▶ DATASET RECORDS
....................

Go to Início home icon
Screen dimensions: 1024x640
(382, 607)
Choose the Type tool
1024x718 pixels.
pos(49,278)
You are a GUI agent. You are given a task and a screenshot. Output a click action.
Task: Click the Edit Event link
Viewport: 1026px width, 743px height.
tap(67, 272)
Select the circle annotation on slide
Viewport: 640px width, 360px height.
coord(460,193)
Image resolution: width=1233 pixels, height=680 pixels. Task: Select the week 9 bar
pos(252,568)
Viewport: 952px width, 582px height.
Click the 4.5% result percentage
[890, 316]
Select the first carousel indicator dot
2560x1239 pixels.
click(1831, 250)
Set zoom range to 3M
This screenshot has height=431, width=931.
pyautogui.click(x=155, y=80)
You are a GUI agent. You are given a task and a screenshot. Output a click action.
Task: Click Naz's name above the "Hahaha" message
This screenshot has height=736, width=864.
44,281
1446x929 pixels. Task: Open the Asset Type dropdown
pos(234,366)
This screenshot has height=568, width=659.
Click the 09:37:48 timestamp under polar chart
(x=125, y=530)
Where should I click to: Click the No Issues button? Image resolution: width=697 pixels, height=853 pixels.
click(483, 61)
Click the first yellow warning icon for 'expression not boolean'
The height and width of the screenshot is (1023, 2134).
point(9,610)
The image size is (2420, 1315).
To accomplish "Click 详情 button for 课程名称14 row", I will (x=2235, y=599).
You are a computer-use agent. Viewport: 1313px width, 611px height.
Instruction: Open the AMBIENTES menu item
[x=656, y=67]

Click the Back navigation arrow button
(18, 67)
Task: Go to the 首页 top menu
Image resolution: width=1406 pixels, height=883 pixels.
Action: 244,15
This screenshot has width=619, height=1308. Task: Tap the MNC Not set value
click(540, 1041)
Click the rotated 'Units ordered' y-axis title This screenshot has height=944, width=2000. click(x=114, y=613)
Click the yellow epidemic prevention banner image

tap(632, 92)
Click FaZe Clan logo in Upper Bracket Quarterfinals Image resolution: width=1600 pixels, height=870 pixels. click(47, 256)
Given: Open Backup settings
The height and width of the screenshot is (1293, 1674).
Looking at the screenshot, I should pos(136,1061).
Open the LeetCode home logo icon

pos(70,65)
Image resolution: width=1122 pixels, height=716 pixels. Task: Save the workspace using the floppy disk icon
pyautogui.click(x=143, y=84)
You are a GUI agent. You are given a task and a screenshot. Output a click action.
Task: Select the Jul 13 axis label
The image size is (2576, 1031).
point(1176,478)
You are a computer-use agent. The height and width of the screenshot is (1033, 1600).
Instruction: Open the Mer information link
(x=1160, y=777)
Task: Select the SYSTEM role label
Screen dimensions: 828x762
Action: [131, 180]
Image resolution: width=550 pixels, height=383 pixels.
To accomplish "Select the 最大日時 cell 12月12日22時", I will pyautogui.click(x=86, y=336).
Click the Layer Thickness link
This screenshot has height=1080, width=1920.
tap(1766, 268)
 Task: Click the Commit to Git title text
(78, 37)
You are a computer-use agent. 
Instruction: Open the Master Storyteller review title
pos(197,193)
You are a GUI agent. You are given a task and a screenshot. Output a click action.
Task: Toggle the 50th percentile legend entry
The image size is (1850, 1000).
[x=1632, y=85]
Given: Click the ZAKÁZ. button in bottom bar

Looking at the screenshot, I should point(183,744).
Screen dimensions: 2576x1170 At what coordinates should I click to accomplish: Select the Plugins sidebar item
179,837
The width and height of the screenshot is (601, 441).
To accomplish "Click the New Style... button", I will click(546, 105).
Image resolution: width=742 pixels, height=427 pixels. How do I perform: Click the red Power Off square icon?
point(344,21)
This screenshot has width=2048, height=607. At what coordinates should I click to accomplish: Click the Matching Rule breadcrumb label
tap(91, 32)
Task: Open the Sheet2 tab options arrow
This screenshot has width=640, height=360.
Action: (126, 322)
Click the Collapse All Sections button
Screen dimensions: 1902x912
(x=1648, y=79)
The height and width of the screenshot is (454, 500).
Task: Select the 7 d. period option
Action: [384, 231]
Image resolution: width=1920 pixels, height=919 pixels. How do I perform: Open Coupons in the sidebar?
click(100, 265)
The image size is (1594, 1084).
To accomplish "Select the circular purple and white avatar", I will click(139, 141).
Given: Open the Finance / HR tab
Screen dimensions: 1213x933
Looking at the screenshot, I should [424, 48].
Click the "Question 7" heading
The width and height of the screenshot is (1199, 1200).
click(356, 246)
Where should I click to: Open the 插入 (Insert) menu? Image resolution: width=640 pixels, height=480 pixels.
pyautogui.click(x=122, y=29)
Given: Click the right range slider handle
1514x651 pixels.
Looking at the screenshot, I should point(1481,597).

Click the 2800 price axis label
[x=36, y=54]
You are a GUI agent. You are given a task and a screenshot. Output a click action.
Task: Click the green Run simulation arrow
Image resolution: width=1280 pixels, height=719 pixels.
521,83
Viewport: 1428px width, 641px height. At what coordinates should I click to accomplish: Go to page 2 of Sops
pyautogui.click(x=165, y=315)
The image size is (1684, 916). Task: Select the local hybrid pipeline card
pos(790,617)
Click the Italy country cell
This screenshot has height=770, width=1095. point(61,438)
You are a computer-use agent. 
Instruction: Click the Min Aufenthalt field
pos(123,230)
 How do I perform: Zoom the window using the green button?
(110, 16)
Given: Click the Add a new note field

....................

Could you render every line of the rows above as a Markdown table with the columns Number and Line, numbering from 1 and skipping blank lines?

▶ COMPLETED EXERCISE
| Number | Line |
|---|---|
| 1 | Go to Início home icon |
| 2 | Screen dimensions: 1024x640 |
| 3 | (382, 607) |
| 4 | Choose the Type tool |
| 5 | 1024x718 pixels. |
| 6 | pos(49,278) |
| 7 | You are a GUI agent. You are given a task and a screenshot. Output a click action. |
| 8 | Task: Click the Edit Event link |
| 9 | Viewport: 1026px width, 743px height. |
| 10 | tap(67, 272) |
| 11 | Select the circle annotation on slide |
| 12 | Viewport: 640px width, 360px height. |
| 13 | coord(460,193) |
| 14 | Image resolution: width=1233 pixels, height=680 pixels. Task: Select the week 9 bar |
| 15 | pos(252,568) |
| 16 | Viewport: 952px width, 582px height. |
| 17 | Click the 4.5% result percentage |
| 18 | [890, 316] |
| 19 | Select the first carousel indicator dot |
| 20 | 2560x1239 pixels. |
| 21 | click(1831, 250) |
| 22 | Set zoom range to 3M |
| 23 | This screenshot has height=431, width=931. |
| 24 | pyautogui.click(x=155, y=80) |
| 25 | You are a GUI agent. You are given a task and a screenshot. Output a click action. |
| 26 | Task: Click Naz's name above the "Hahaha" message |
| 27 | This screenshot has height=736, width=864. |
| 28 | 44,281 |
| 29 | 1446x929 pixels. Task: Open the Asset Type dropdown |
| 30 | pos(234,366) |
| 31 | This screenshot has height=568, width=659. |
| 32 | Click the 09:37:48 timestamp under polar chart |
| 33 | (x=125, y=530) |
| 34 | Where should I click to: Click the No Issues button? Image resolution: width=697 pixels, height=853 pixels. |
| 35 | click(483, 61) |
| 36 | Click the first yellow warning icon for 'expression not boolean' |
| 37 | The height and width of the screenshot is (1023, 2134). |
| 38 | point(9,610) |
| 39 | The image size is (2420, 1315). |
| 40 | To accomplish "Click 详情 button for 课程名称14 row", I will (x=2235, y=599). |
| 41 | You are a computer-use agent. Viewport: 1313px width, 611px height. |
| 42 | Instruction: Open the AMBIENTES menu item |
| 43 | [x=656, y=67] |
| 44 | Click the Back navigation arrow button |
| 45 | (18, 67) |
| 46 | Task: Go to the 首页 top menu |
| 47 | Image resolution: width=1406 pixels, height=883 pixels. |
| 48 | Action: 244,15 |
| 49 | This screenshot has width=619, height=1308. Task: Tap the MNC Not set value |
| 50 | click(540, 1041) |
| 51 | Click the rotated 'Units ordered' y-axis title This screenshot has height=944, width=2000. click(x=114, y=613) |
| 52 | Click the yellow epidemic prevention banner image |
| 53 | tap(632, 92) |
| 54 | Click FaZe Clan logo in Upper Bracket Quarterfinals Image resolution: width=1600 pixels, height=870 pixels. click(47, 256) |
| 55 | Given: Open Backup settings |
| 56 | The height and width of the screenshot is (1293, 1674). |
| 57 | Looking at the screenshot, I should pos(136,1061). |
| 58 | Open the LeetCode home logo icon |
| 59 | pos(70,65) |
| 60 | Image resolution: width=1122 pixels, height=716 pixels. Task: Save the workspace using the floppy disk icon |
| 61 | pyautogui.click(x=143, y=84) |
| 62 | You are a GUI agent. You are given a task and a screenshot. Output a click action. |
| 63 | Task: Select the Jul 13 axis label |
| 64 | The image size is (2576, 1031). |
| 65 | point(1176,478) |
| 66 | You are a computer-use agent. The height and width of the screenshot is (1033, 1600). |
| 67 | Instruction: Open the Mer information link |
| 68 | (x=1160, y=777) |
| 69 | Task: Select the SYSTEM role label |
| 70 | Screen dimensions: 828x762 |
| 71 | Action: [131, 180] |
| 72 | Image resolution: width=550 pixels, height=383 pixels. |
| 73 | To accomplish "Select the 最大日時 cell 12月12日22時", I will pyautogui.click(x=86, y=336). |
| 74 | Click the Layer Thickness link |
| 75 | This screenshot has height=1080, width=1920. |
| 76 | tap(1766, 268) |
| 77 |  Task: Click the Commit to Git title text |
| 78 | (78, 37) |
| 79 | You are a computer-use agent.  |
| 80 | Instruction: Open the Master Storyteller review title |
| 81 | pos(197,193) |
| 82 | You are a GUI agent. You are given a task and a screenshot. Output a click action. |
| 83 | Task: Toggle the 50th percentile legend entry |
| 84 | The image size is (1850, 1000). |
| 85 | [x=1632, y=85] |
| 86 | Given: Click the ZAKÁZ. button in bottom bar |
| 87 | Looking at the screenshot, I should point(183,744). |
| 88 | Screen dimensions: 2576x1170 At what coordinates should I click to accomplish: Select the Plugins sidebar item |
| 89 | 179,837 |
| 90 | The width and height of the screenshot is (601, 441). |
| 91 | To accomplish "Click the New Style... button", I will click(546, 105). |
| 92 | Image resolution: width=742 pixels, height=427 pixels. How do I perform: Click the red Power Off square icon? |
| 93 | point(344,21) |
| 94 | This screenshot has width=2048, height=607. At what coordinates should I click to accomplish: Click the Matching Rule breadcrumb label |
| 95 | tap(91, 32) |
| 96 | Task: Open the Sheet2 tab options arrow |
| 97 | This screenshot has width=640, height=360. |
| 98 | Action: (126, 322) |
| 99 | Click the Collapse All Sections button |
| 100 | Screen dimensions: 1902x912 |
| 101 | (x=1648, y=79) |
| 102 | The height and width of the screenshot is (454, 500). |
| 103 | Task: Select the 7 d. period option |
| 104 | Action: [384, 231] |
| 105 | Image resolution: width=1920 pixels, height=919 pixels. How do I perform: Open Coupons in the sidebar? |
| 106 | click(100, 265) |
| 107 | The image size is (1594, 1084). |
| 108 | To accomplish "Select the circular purple and white avatar", I will click(139, 141). |
| 109 | Given: Open the Finance / HR tab |
| 110 | Screen dimensions: 1213x933 |
| 111 | Looking at the screenshot, I should [424, 48]. |
| 112 | Click the "Question 7" heading |
| 113 | The width and height of the screenshot is (1199, 1200). |
| 114 | click(356, 246) |
| 115 | Where should I click to: Open the 插入 (Insert) menu? Image resolution: width=640 pixels, height=480 pixels. |
| 116 | pyautogui.click(x=122, y=29) |
| 117 | Given: Click the right range slider handle |
| 118 | 1514x651 pixels. |
| 119 | Looking at the screenshot, I should point(1481,597). |
| 120 | Click the 2800 price axis label |
| 121 | [x=36, y=54] |
| 122 | You are a GUI agent. You are given a task and a screenshot. Output a click action. |
| 123 | Task: Click the green Run simulation arrow |
| 124 | Image resolution: width=1280 pixels, height=719 pixels. |
| 125 | 521,83 |
| 126 | Viewport: 1428px width, 641px height. At what coordinates should I click to accomplish: Go to page 2 of Sops |
| 127 | pyautogui.click(x=165, y=315) |
| 128 | The image size is (1684, 916). Task: Select the local hybrid pipeline card |
| 129 | pos(790,617) |
| 130 | Click the Italy country cell |
| 131 | This screenshot has height=770, width=1095. point(61,438) |
| 132 | You are a computer-use agent.  |
| 133 | Instruction: Click the Min Aufenthalt field |
| 134 | pos(123,230) |
| 135 |  How do I perform: Zoom the window using the green button? |
| 136 | (110, 16) |
| 137 | Given: Click the Add a new note field |